The grass was fresh, mowed in even checkered lines that washed away the stress of travel as they followed the path to the river. In the distance, the massive span of the hypertrain bridge loomed out to Toronto, alight in bright neon and displays even during midday. Malory hacked them cheap synth-cakes they could eat as they walked along the bank and listened to the flow of fresh water—it was the lifeblood of New Detroit, an artery that brought in all the corporations like flies on shit. When they finished eating, they went to the edge and picked up rocks to skip along the surface. Maya managed seventeen, they counted, as the sun began to set.
“I know what you’re doing,” she said.
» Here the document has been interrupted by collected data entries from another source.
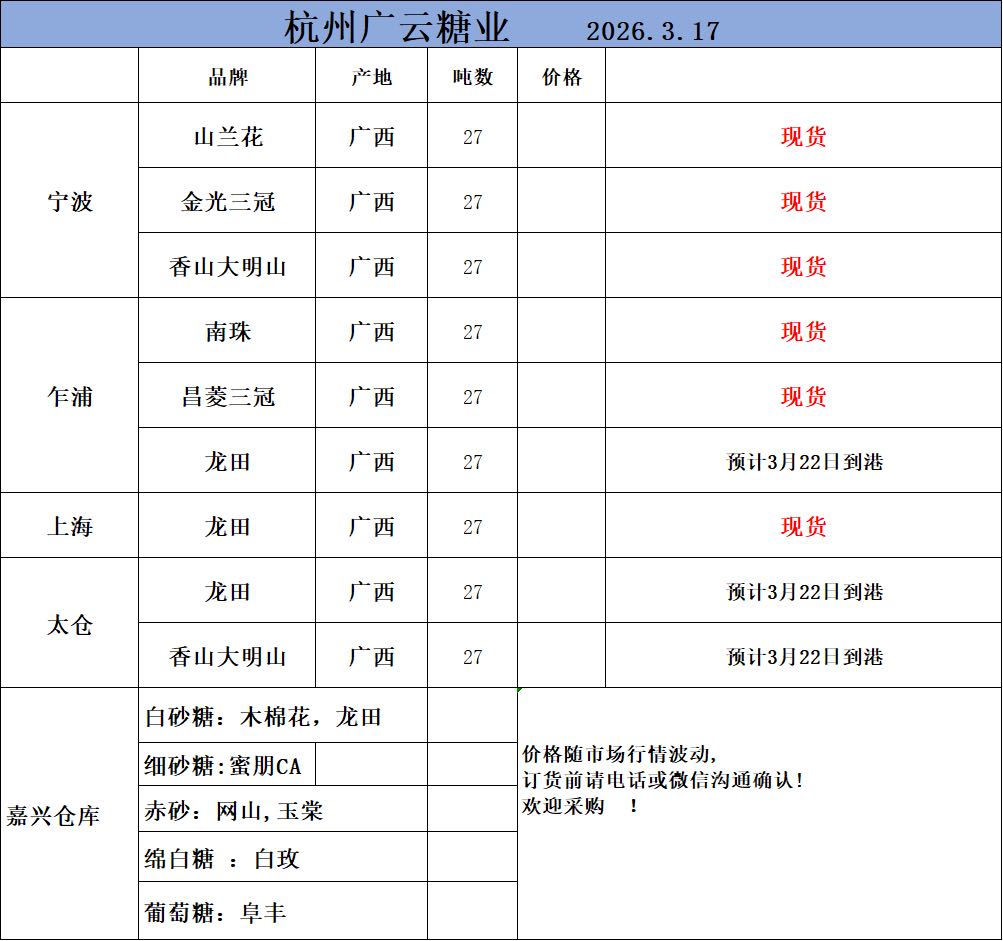1003x941 pixels.
Task: Select the 南珠 brand cell
Action: coord(227,332)
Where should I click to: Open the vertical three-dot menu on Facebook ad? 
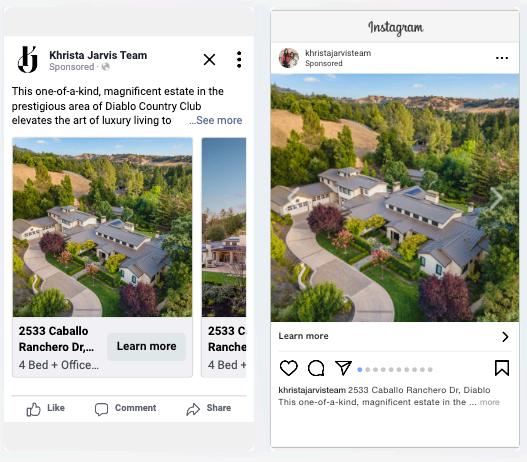click(239, 60)
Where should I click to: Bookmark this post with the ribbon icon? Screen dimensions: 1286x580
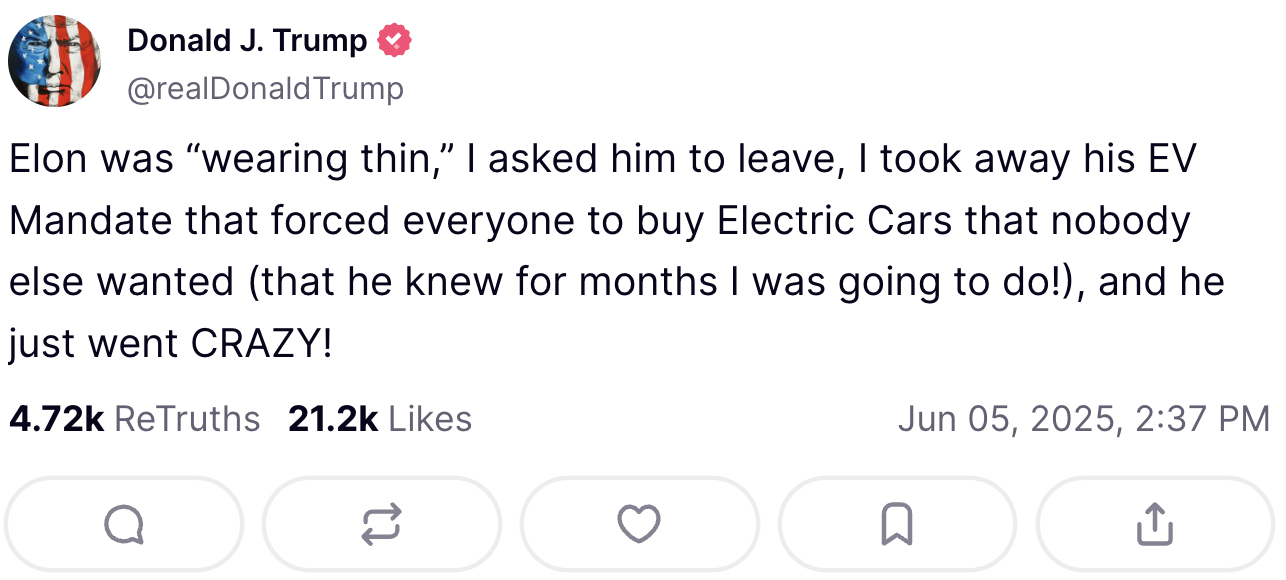coord(897,524)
She dropped the rock she held and gave up on the game. She sighed deep.
“What are you talking about?” Malory asked. She crammed her hands in jacket pockets and shifted on the gravel. The water rippled.
“Just promise me something,” Maya said. She turned until they were face to face. “Even if we end up on opposite sides of the city, promise me we’ll always be there for each other.”
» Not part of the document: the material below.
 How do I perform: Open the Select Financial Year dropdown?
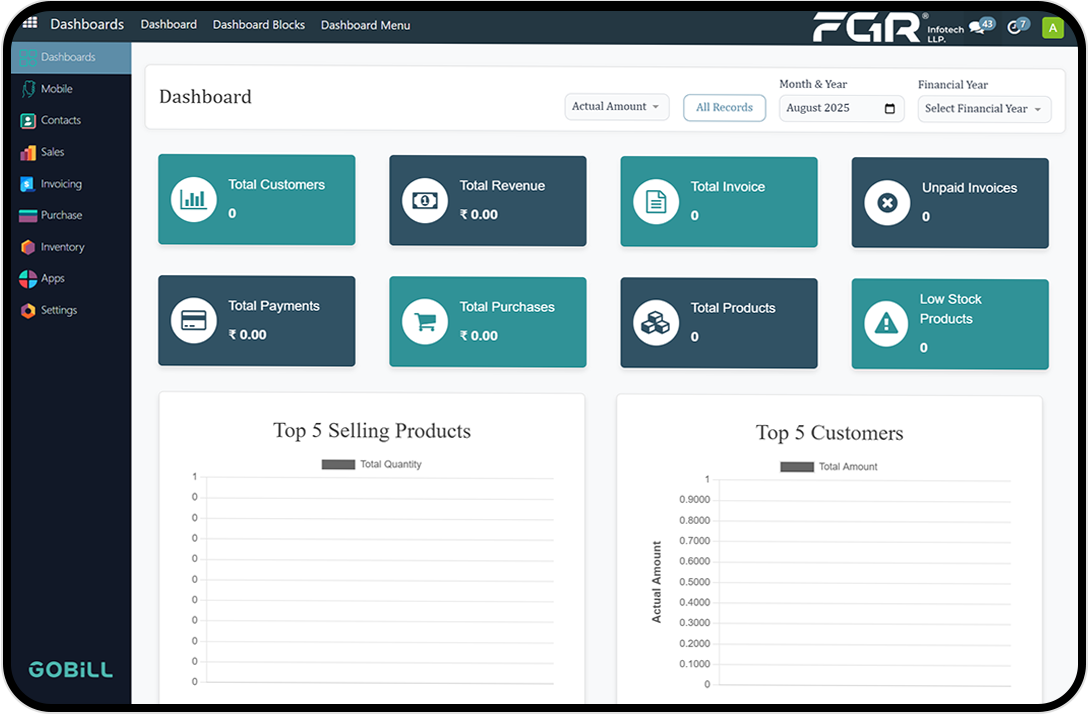pos(984,109)
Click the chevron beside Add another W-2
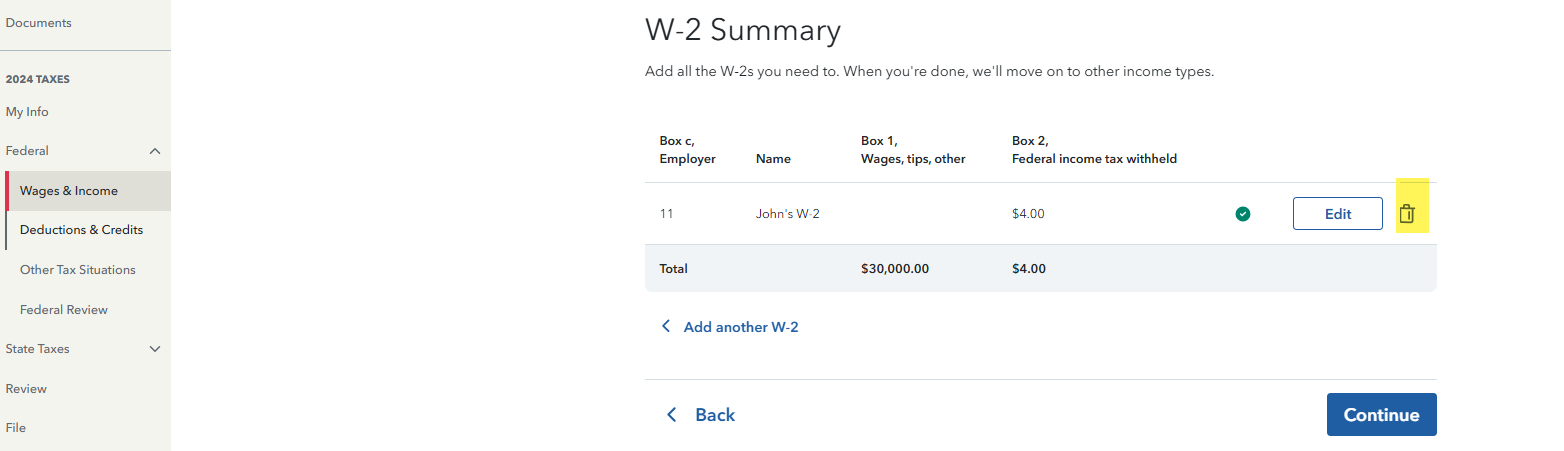The image size is (1564, 451). (x=666, y=327)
“Always,” she said. She reached out and pulled her sister into a tight hug. “Forever.” The sun slipped behind the horizon, behind the megatowers and highrises, the wall, the river radiant for a moment until light twinkled out.
They decided to walk back to the orphanage and enjoy the spectacle of budding nightlife. B-girls, dressed in provocative clothing, coaxed pedestrians into bustling bars and clubs while the bouncers, decked in after-market military implants with iron on full display, menaced anyone looking to cause trouble. Outdoor seating was stuffed with noisy eaters, and traffic filled the roads, congested the air. So much noise, so much life. The way the throngs moved along was organic, mesmerizing, an autostereogram in reverse. There were automated turrets, customers, and greed in every direction. Every few blocks, Malory spotted one of the new Model Eight Aeon bots that almost passed for humans moving about on errands and advanced AI programming. She wished she could get her hands on one, but her amateur hacking was nowhere near capable, and buying wasn’t even worth the fantasy. Everything thinned the further they went: there was less light, obsessive advertisement, and less safety in numbers. They cut through an alleyway near the orphanage and immediately regretted it. The ground was still wet from rooftop runoff the night before, and cardboard and trash piled high on each side, mixed with the torn canvas of years-old tents and the miasma of human refuse. People called it home.
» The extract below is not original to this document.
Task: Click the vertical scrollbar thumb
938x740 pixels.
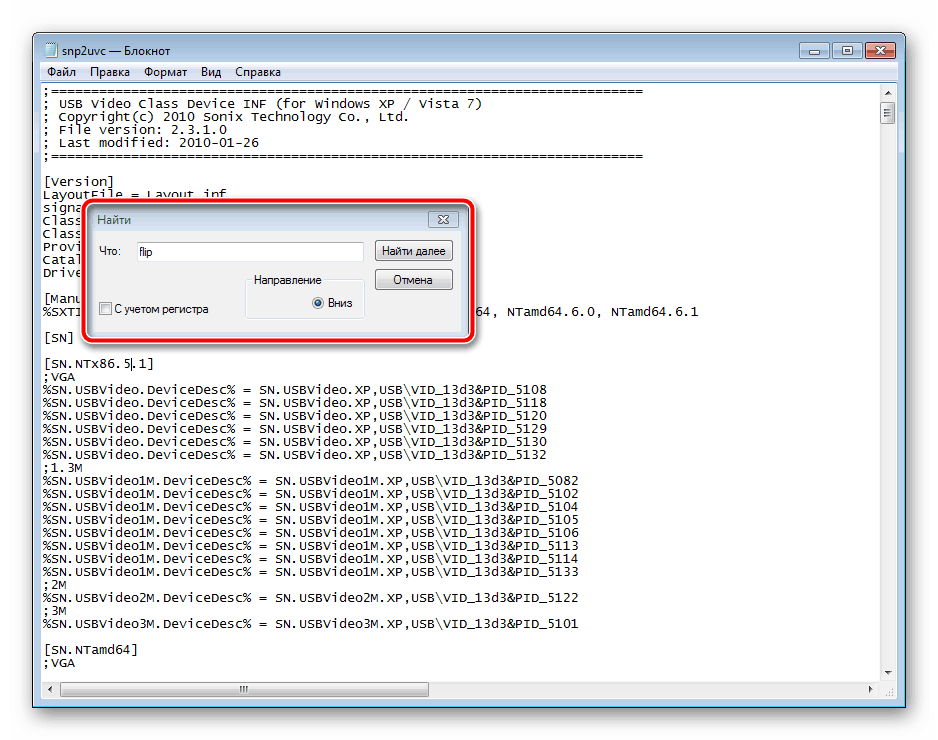Action: click(x=887, y=113)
This story originates from Royal Road. Ensure the author gets the support they deserve by reading it there.
A ways down the alley, directly in their path, stood a machine that was once a man—he was a monument of shifting chrome, unmarred by superficial synth-skin, and glinted in the low-light path. In his hand was a black revolver that he lifted and fired once, twice, and then he moved. The steps were slow, measured, but carried the weight of inevitability, an unending tide that would wash away the world’s wrongs. Malory tried not to breathe, to exist, and clung to her sister in pained silence. The monstrosity bent down to grab something, paused a moment, and another gunshot joined the night-noise of the city. He turned then, swung his mechanical hand precision-perfect to point the smoking gun at the two girls.
“We didn’t see a thing,” Malory managed. She felt her sister convulse in her grasp and wanted to scream. She hated the powerlessness she felt, the misfortune that stalked her like a scorned lover, and couldn’t help but think how perfect the green demon skull graffiti behind the man looked covered in viscera and gore.
The man lowered the pistol, and Malory saw acquiescence cloud his eyes before he holstered it and lumbered out of the alley. The sisters turned and sprinted back to the main street, careful not to slip on trash or shit-slick pavement. It took them fifteen minutes to circle around to the orphanage; their lives circled the abyssal drain of New Detroit just to conserve fifteen goddamned minutes, and they only survived by whatever grace rattled around in the chrome-sick mind of a psychopathic mercenary. Their lungs burned as they worked their legs.
They reached the front door looking much the part of blood-drained apparitions, and before they could talk about what happened, found the director waiting. The foyer was stifling, solemn, filled with the overpowering scent of lilac perfume. The floor, stained and filthy as far back in memory as the girls could reach, had been polished to a shine. Candles had been lit and placed around the room. The chandelier they had a running bet on falling any day had been refurbished, and it shone bright and restored in all its antique glory. On the table nearby, expensive china was set out for tea that still steamed in cups. On either side of the table stood a man and woman dressed in enough money to make a corpo blush. The man, in a dinner jacket laced with dark and gold that evoked cascading obsidian. The woman wore a black sequined gown smeared with blooming flowers in negative. They both had optical implants that threw out so much digital noise their facial features melted to a blur. It was clear the trio had been waiting for the sisters to arrive. Bile festered in Malory’s stomach and lurched its way up her throat until she tasted it.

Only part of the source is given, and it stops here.